Have you ever wondered how a TLB (Translation Lookaside Buffer) miss is handled? Probably not, but in case you have, or are curious just what I’m talking about, keep on reading.
First, let’s assume that we have a physically-addressed Level 1 cache.
Assume that the desired portion of the page table is resident in memory, but it is not in the cache. For simplicity assume that there is only a L1 cache, no L2.
The dilemma is that to get a new TLB entry one needs correct values in the TLB, but a TLB fault appears to mean that they are not there.
A Hardware-controlled TLB.
A x86(32-bit) machine using 4kB memory pages.
The CR3 register on the x86 chip will be loaded with the General Page Directory physical address for the current running process.
A General Page Directory (GPD) contains 1024, 4-byte entries of physical addresses to Internal Page Tables (IPT). The Internal Page Tables themselves consist of 1024, 4-byte entries, which contain the physical page number.

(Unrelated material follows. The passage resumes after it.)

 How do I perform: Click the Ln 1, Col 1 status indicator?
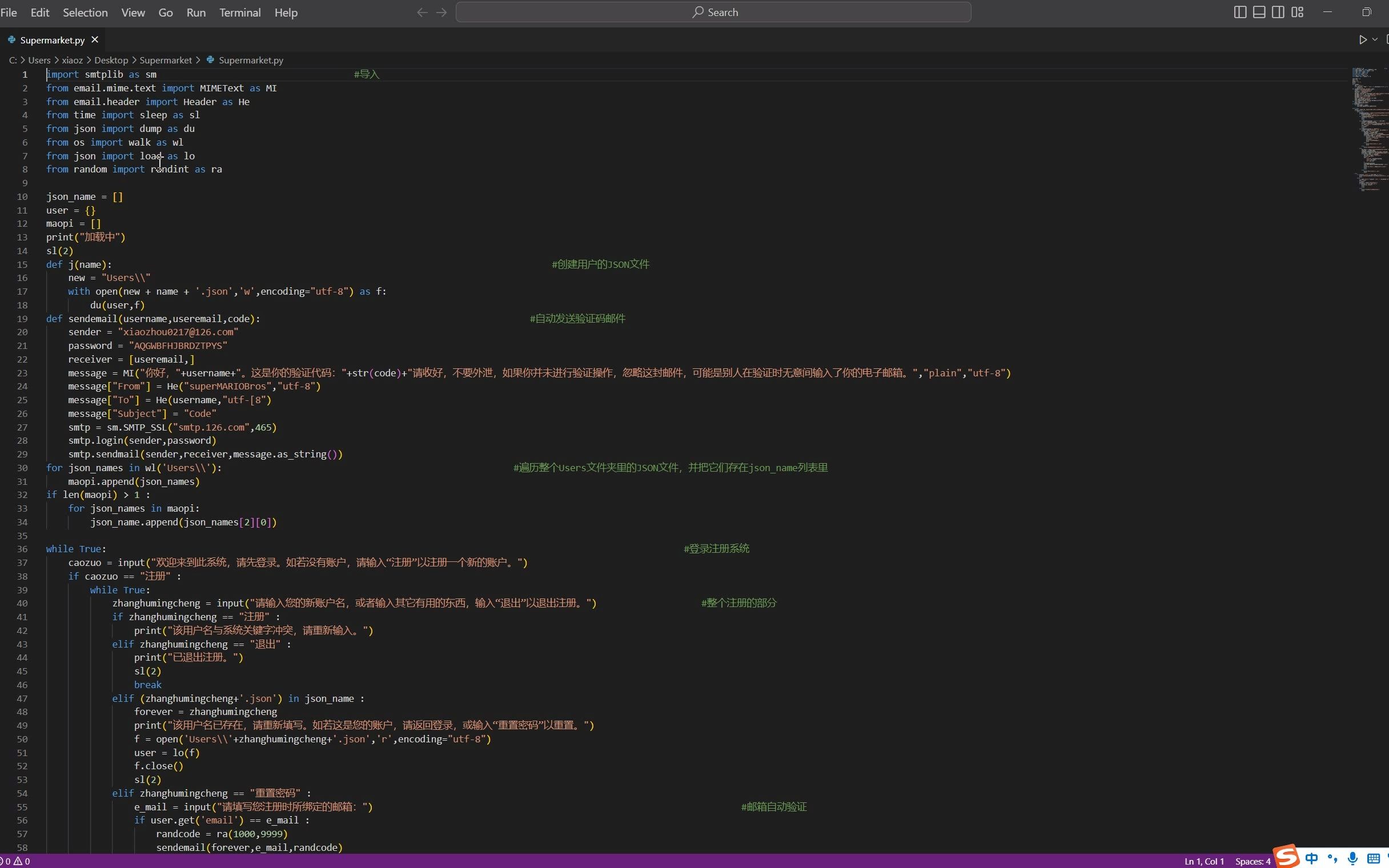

This two-level Page Table scheme translates:
The upper 10 bits (31-22) in a Virtual Address (VA) as an offset into the General Page Directory.
The next 10 bits (21-12) are translated as an offset into the Internal Page Table pointed at by the General Page Directory’s entry.
The entry in the Internal Page Table contains the physical page number the VA refers to and the lower 12 bits (11-0) serve as the byte offset into this physical page.
When a virtual memory address is referenced by an instruction, for whom a valid page table entry does not exist in the TLB, a fault occurs. The Memory Management Unit (MMU) now bypasses the TLB and attempts to read the address contained in the CR3 register, with the offset contained in the first 10 bits of the faulting VA. The faulting instruction now becomes stalled as the L1 cache is checked for the particular GPD entry. If the location is not found, the L1 cache loads the address from DRAM. Once the GPD entry is read, the MMU checks the valid bit on the entry. Since we can assume these tables are resident in memory, the address contained within the entry is now requested by the MMU, bypassing the TLB again, after the offset from bits 21-12 of the VA have been applied. Again, if this data is not already in the L1 cache, the data must be loaded from DRAM causing further delay. Contained within the IPT entry is the physical page number the VA refers to. Since a new PTE has been found, the TLB must be updated with the value. Assuming the TLB is full, the MMU uses an NRU (Not Recently Used) algorithm to replace the victim PTE with the new PTE contained in the IPT entry. However, before the victim PTE is discarded it must be checked for a set dirty bit. If set, the corresponding PTE must be copied back to main memory.
As the correct PTE has been loaded into the TLB, the faulting instruction is restarted, resulting in a TLB hit.